Extracted records =
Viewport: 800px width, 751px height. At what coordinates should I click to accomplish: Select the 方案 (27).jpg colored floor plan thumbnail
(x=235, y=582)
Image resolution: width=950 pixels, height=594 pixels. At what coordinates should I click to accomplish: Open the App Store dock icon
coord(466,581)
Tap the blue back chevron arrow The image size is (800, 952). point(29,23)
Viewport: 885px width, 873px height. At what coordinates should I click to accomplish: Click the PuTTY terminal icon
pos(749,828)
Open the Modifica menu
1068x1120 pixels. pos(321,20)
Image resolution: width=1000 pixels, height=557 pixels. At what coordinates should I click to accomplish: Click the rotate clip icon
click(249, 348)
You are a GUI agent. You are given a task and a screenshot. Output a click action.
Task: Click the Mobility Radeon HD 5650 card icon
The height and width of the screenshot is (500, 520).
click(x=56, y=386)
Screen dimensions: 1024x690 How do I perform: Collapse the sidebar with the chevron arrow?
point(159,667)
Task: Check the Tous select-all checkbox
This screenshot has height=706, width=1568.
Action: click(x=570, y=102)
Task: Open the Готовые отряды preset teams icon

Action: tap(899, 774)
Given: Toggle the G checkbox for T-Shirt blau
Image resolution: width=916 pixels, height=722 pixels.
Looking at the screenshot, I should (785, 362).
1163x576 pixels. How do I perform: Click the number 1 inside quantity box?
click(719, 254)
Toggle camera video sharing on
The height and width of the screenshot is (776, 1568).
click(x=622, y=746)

Exercise =
Every line above in which the word "checkbox" occurs needs to be copied.

Your solution =
Task: Check the Tous select-all checkbox
Given: Toggle the G checkbox for T-Shirt blau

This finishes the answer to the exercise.